■ **Work required**
After locating the line with "Task: Click the Clear formatting icon" in the data that follows, return it and every later line exactly, up to and including the line with "The image size is (941, 500).".

■ **Source records**
◇ ◇ ◇ ◇ ◇ ◇ ◇
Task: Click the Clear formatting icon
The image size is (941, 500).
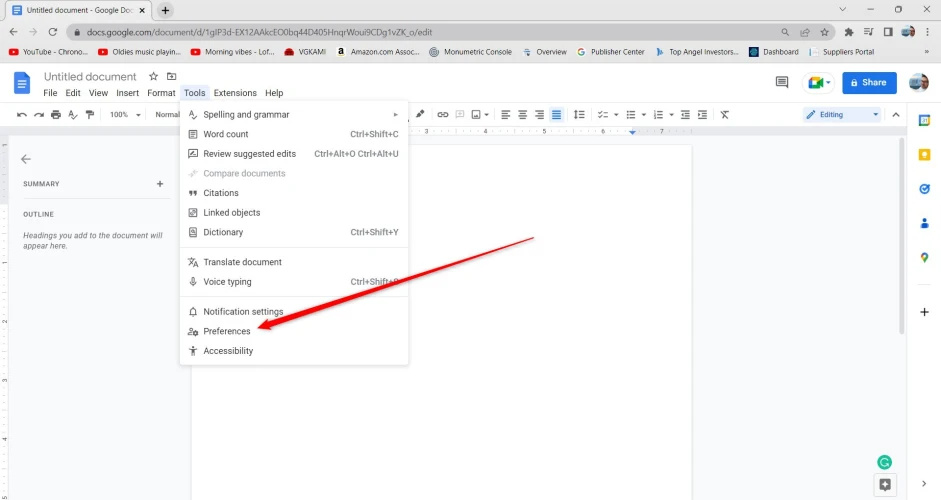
◇ ◇ ◇ ◇ ◇ ◇ ◇
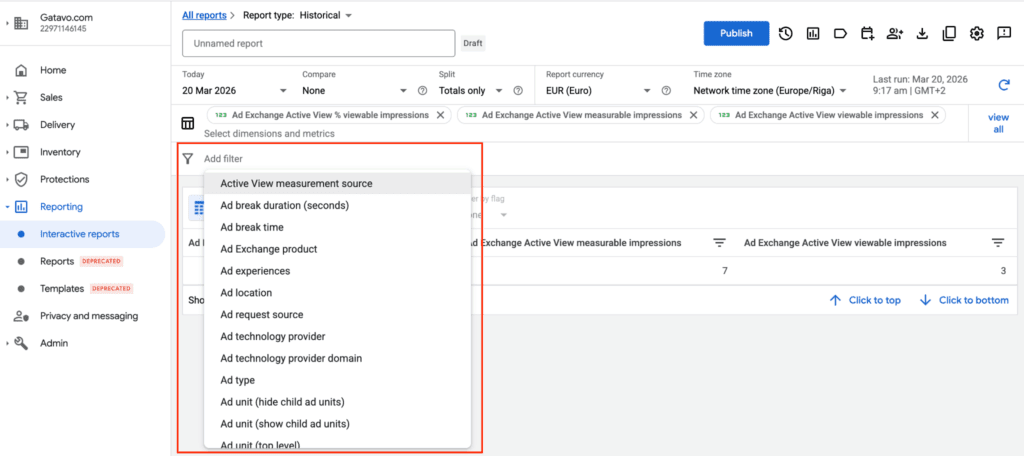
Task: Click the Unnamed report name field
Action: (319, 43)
◇ ◇ ◇ ◇ ◇ ◇ ◇
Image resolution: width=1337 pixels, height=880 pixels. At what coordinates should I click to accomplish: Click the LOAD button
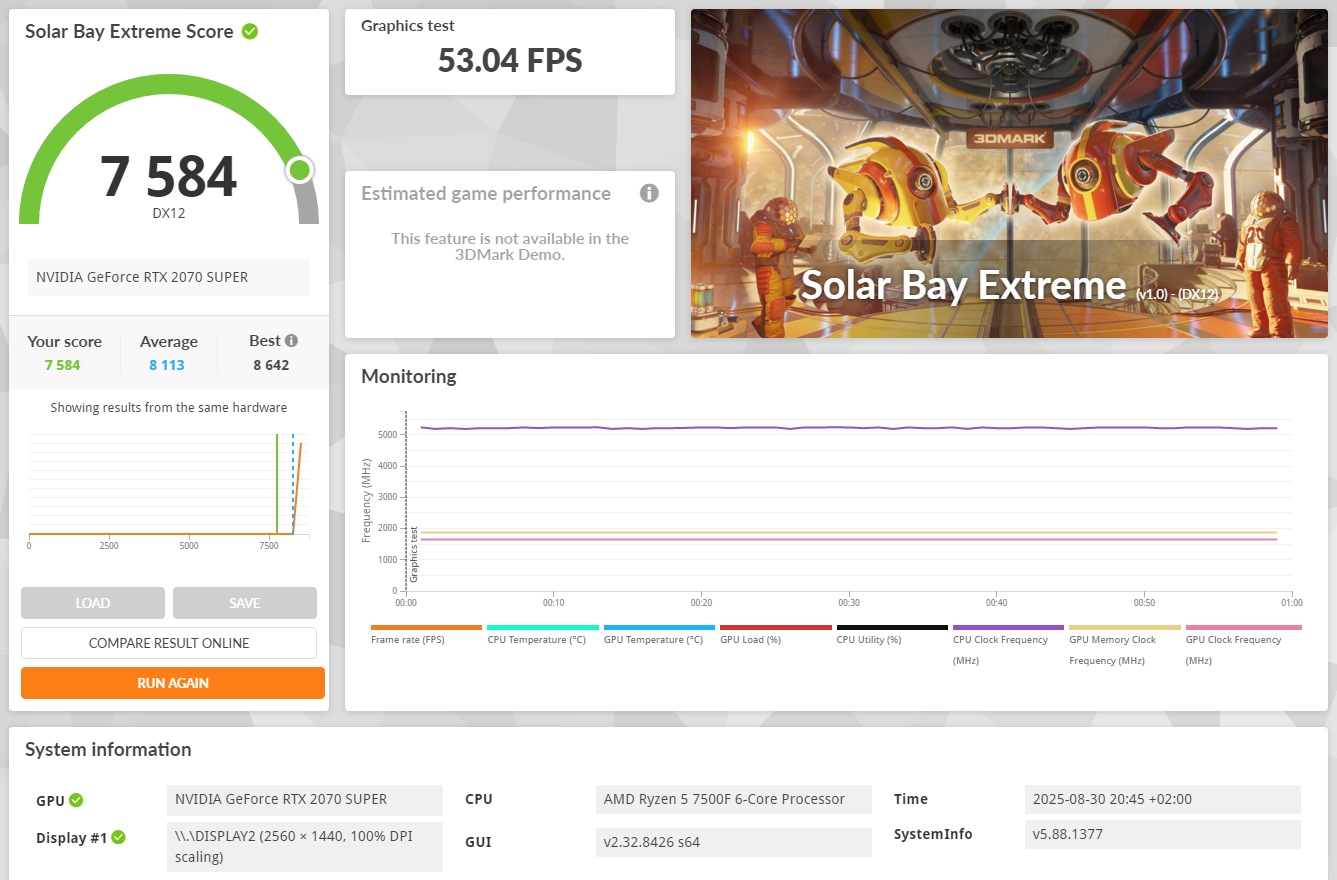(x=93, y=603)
◇ ◇ ◇ ◇ ◇ ◇ ◇
■ **Exercise response**
Task: Click the Clear formatting icon
The image size is (941, 500).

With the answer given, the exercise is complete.